Suppose $a=a_5,b=a_{17},c=a_{37}$ of an arithmetic sequence are also geometric sequence .

How can prove $$a^{b-c}\times b^{c-a}\times c^{a-b}=1$$ ?
I tried to find geometric common ratio, that is $q=\frac{37-17}{17-5}=\frac{20}{12}=\frac{5}{3}$ and plug into formula ...but I am lost in calculations. I tried also to write $$a,b,c\\\frac{k}{q},k,kq$$ but I get stuck on this . I do appreciate your help ?(or any other idea)

Answer 1

Using condition of geometric progression we have: $ac=b^2$, so that $$\log(a)+\log(c) = 2\log(b)$$

Then lets assume:

$$a^{b-c}\times b^{c-a}\times c^{a-b}=k\\ (b-c)\log(a) + (c-a) \log(b) +(a-b)\log(c) = \log(k)$$

Let the arithmetic progression have common difference $d$ between its terms.
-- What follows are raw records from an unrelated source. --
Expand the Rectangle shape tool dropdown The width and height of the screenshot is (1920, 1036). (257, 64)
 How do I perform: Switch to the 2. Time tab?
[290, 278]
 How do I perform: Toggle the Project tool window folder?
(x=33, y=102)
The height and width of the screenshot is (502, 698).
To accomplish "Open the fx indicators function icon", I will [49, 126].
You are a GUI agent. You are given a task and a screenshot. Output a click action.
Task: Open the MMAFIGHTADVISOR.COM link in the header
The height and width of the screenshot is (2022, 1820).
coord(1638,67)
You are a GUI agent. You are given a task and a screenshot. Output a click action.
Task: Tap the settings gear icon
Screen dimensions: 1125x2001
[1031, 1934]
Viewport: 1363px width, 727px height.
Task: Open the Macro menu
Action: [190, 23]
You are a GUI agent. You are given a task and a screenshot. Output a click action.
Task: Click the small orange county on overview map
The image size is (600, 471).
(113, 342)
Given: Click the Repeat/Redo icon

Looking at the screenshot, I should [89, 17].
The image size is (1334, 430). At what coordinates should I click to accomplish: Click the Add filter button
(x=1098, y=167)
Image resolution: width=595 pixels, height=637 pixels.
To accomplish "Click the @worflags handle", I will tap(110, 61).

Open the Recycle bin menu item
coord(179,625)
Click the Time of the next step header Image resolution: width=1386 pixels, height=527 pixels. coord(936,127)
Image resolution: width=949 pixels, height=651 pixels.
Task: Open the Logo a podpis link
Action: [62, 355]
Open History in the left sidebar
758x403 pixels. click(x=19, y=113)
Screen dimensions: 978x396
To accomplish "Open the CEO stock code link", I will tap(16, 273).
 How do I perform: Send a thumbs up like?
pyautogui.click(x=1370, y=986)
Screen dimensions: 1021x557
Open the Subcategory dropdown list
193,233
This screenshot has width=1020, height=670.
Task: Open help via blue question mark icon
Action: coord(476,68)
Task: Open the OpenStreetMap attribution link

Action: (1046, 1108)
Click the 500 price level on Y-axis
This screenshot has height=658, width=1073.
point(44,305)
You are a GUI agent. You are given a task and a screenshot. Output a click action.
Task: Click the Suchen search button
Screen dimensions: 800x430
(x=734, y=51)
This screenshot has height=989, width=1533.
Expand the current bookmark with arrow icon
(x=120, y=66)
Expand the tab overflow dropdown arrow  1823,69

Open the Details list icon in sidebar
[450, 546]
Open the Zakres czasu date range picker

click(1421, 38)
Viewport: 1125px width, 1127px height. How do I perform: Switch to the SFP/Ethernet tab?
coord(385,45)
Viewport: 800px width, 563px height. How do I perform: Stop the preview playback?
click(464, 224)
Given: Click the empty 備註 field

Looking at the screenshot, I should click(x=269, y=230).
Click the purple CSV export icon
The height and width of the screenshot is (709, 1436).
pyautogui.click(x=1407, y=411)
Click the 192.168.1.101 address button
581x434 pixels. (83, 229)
Then we can say $$a-b=-12d;\ b-c = -20;\ c-a = 32d$$

Using this, our equation becomes:

$$-20d\log(a) +32d \log(b) -12d\log(c) = \log(k)\\ 8d \log\left(\frac{b}{a}\right) = \log(k)$$

If $k$ has to be $1$, we must have $d=0$, or identically $\frac{b}{a} = 1$.

Answer 2

HINT:

We have $\dfrac ba=\dfrac cb=k$(say) $\implies a=bk,c=ak^2$

Replace the values of $b,c$ in the base

As $b=A+(17-1)D,a=a+(5-1)D$ etc. where $A,D$ are the first term & the common difference respectively.

$b-a=?$

The values of $b-c$ etc. in the exponent.

Answer 3

Hint:

We have $\dfrac ba=\dfrac cb=k$(say) $\implies a=bk,c=ak^2$

$$\left(\dfrac cb\right)^a\left(\dfrac ac\right)^b\left(\dfrac ba\right)^c=\dfrac{k^ak^c}{(k^2)^b}=k^{a+c-2b}$$

So, we need $a+c-2b=0\iff a,b,c$ in arithmetic progression as well.